Dann zog Verdi über das Wochenende den Streikbeginn am Flughafen Hamburg von Montag auf Sonntag vor und rief für Montag an zahlreichen Airports Beschäftigte privater Dienstleister an Sicherheitskontrollen, die nicht vom Konflikt im öffentlichen Dienst erfasst sind, zum separaten Warnstreik auf. Dadurch stieg die Zahl der betroffenen Flughäfen. Für Frankfurt meldete der Fraport -Konzern, mehr als 1000 Ausfälle. In Berlin ruhte der reguläre Betrieb.

In Hamburg, wo am Wochenende die Frühjahrsferien begannen, hatte Verdi den vorgezogenen Ausstand für notwendig erklärt, „damit die Streikwirkung auch wirklich gespürt wird“. Die Folgen eines vorherigen Warnstreik hatte der Flughafen durch Ersatzkräfte stark begrenzt. Den Ausstand an Sicherheitskontrollen begründete Verdi mit den „zuletzt stockenden Manteltarifverhandlungen“ mit dem Verband der Luftsicherheitsunternehmen (BDLS).

Verdi: „Wir sind durchsetzungsfähig“

Verdi-Chef Frank Werneke kündigte weitere Ausstände im öffentlichen Dienst, unter anderem in der Abfallentsorgung, an.
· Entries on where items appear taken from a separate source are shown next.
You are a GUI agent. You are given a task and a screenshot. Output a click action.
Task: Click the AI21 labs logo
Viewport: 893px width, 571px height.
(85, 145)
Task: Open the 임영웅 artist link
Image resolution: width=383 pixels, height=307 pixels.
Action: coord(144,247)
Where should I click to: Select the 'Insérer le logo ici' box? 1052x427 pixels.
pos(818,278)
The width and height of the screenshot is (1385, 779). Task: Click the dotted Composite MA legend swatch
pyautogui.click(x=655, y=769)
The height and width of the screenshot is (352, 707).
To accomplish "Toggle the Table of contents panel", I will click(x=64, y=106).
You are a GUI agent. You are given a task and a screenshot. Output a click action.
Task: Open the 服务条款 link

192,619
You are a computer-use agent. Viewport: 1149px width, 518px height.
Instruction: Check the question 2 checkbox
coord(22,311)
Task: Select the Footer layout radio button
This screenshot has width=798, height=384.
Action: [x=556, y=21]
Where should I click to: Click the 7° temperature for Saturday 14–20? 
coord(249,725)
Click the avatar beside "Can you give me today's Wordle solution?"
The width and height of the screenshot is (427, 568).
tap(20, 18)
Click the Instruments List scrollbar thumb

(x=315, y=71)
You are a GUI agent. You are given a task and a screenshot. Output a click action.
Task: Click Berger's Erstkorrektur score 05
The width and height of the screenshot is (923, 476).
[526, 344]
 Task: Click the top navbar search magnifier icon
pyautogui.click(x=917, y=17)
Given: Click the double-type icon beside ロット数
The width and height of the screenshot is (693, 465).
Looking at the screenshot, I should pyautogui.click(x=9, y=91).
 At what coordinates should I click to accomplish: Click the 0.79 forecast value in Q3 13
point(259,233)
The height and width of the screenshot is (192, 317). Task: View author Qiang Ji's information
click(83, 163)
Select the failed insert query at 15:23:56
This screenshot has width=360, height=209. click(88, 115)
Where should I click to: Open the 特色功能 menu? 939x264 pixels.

Von Dienstag bis Donnerstag wird kein Schiff den Nord-Ostsee-Kanal passieren können, in Frankfurt und Wiesbaden wird der städtische Nahverkehr betroffen sein. „Unter den Beschäftigten herrscht maximale Verärgerung über die Haltung der Arbeitgeber, die noch immer kein Angebot vorgelegt haben und weiter mauern“, sagte Werneke. „

Die öffentlichen Arbeitgeber sollten wissen, dass wir durchsetzungsfähig sind. Das wird in den kommenden Tagen noch einmal deutlich gemacht.“ Verdi fordert acht Prozent mehr Lohn, höhere Zuschläge für belastende Schichtarbeit und weitere freie Tage. Die Verhandlungen sollen am Freitag fortgesetzt werden.

Die Luftfahrt sieht sich in den Konflikt hineingezogen. Jens Bischof, Präsident des Branchenverbands BDL und Chef der Lufthansa -Tochtergesellschaft Eurowings , kritisierte in dem Netzwerk Linkedin eine „für Deutschland selbstzerstörerische Strategie“, die Verdi eingeschlagen habe. An die künftige Bundesregierung appellierte er, diesem Vorgehen durch ein Streikgesetz „ein Ende zu setzen“. Das Streikrecht dürfe nicht „derart offensichtlich dazu missbraucht werden, die Gesellschaft als Ganzes in Geiselhaft zu nehmen“. In der kritischen In­frastruktur solle ein Schlichtungsversuch vor Ausständen vorgeschrieben werden.

Arbeitgeber: „Große mediale Wirkung, ist aber klar sachfremd“

Dieter Streuli, Chef des Verbands der Abfertigungsdienstleister im Luftverkehr ABL, warf Verdi vor, Forderungen für den öffentlichen Dienst „beim falschen Adressaten durchzusetzen“. Das habe „eine große mediale Wirkung, ist aber klar sachfremd“. Der ABL sei nicht Verhandlungspartner für den öffentlichen Dienst. Man habe einen eigenen Tarifvertrag, und der sehe „als einzigen Verbindungspunkt“ die Koppelung an die Tarifvertragserhöhungen des öffentlichen Dienstes vor. Im Ausstand waren am Montag Kräfte sowohl von Tochterunternehmen der Flughäfen mit Staatsbeteiligung als auch von privaten Wettbewerbern in der Abfertigung.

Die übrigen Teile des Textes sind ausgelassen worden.